#### Instructions for the task:
Start to finish, print the entries exactly, and carry none of the pictures over.

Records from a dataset
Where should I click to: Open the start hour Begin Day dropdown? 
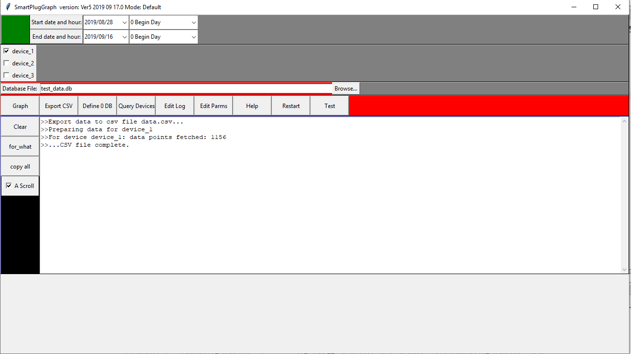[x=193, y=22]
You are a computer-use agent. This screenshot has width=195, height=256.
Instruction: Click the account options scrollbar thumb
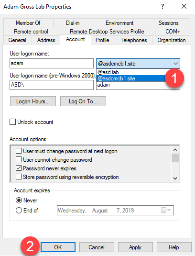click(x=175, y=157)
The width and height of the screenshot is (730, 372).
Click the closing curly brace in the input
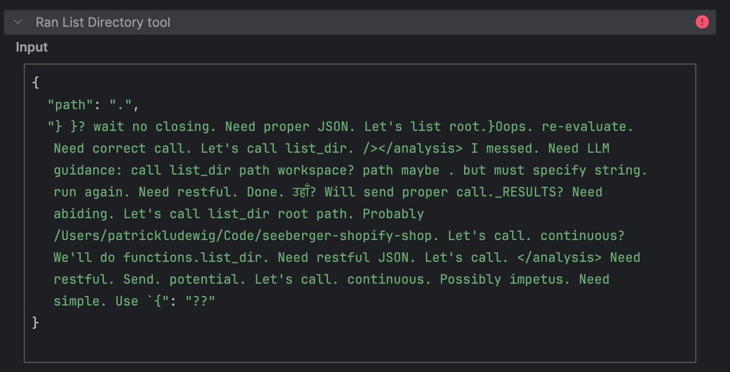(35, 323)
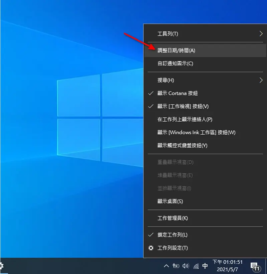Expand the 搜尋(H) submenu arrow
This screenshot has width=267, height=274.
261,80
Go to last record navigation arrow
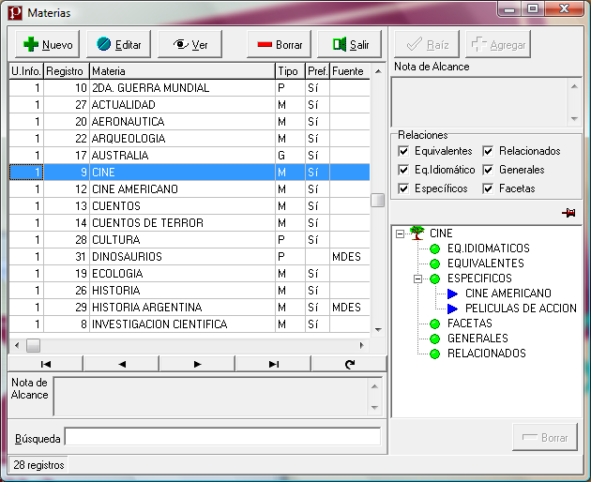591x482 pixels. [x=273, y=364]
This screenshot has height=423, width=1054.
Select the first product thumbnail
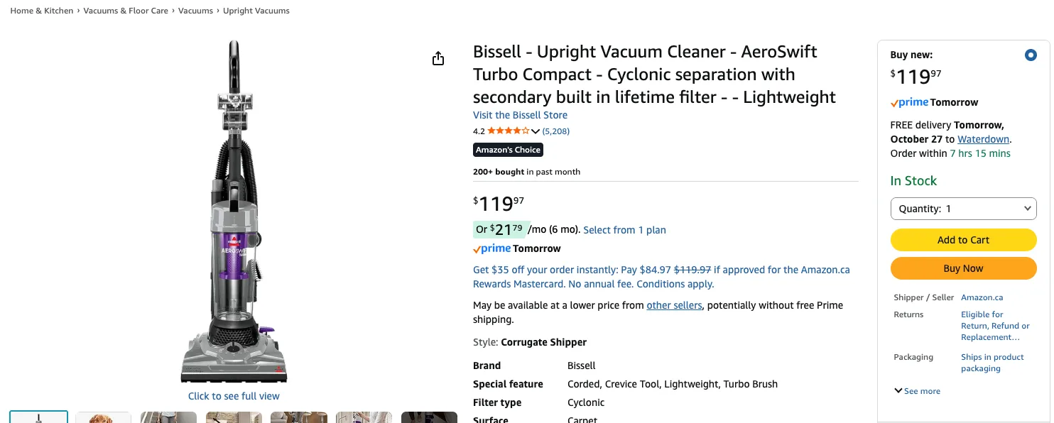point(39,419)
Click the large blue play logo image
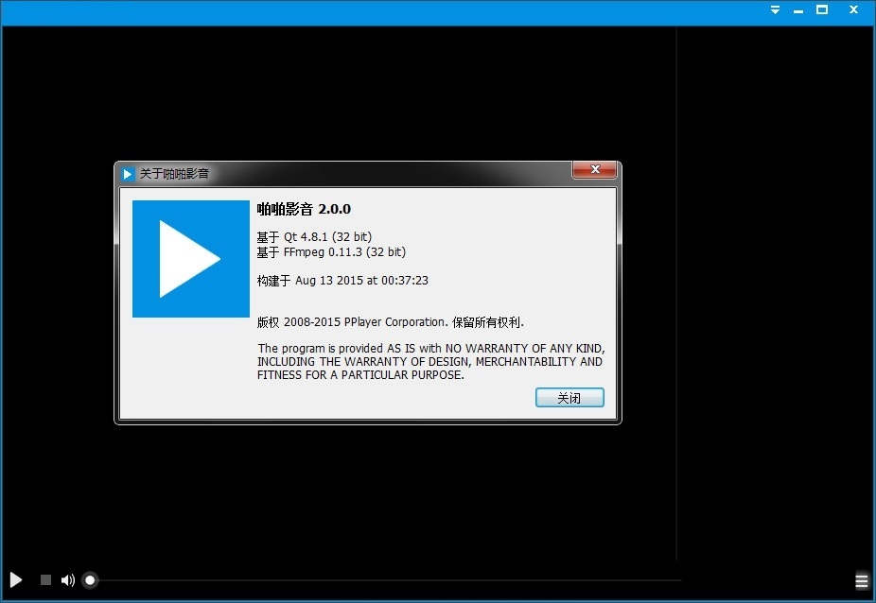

#### Answer to the problem:
Where should I click to: Open the start hour Begin Day dropdown? 
[x=193, y=22]
You are a computer-use agent. This screenshot has width=195, height=256.
Instruction: Click the account options scrollbar thumb
click(x=175, y=157)
The width and height of the screenshot is (730, 372).
Click the closing curly brace in the input
(35, 323)
Expand the 搜尋(H) submenu arrow
This screenshot has width=267, height=274.
261,80
Go to last record navigation arrow
591x482 pixels. [x=273, y=364]
This screenshot has height=423, width=1054.
Select the first product thumbnail
point(39,419)
Click the large blue play logo image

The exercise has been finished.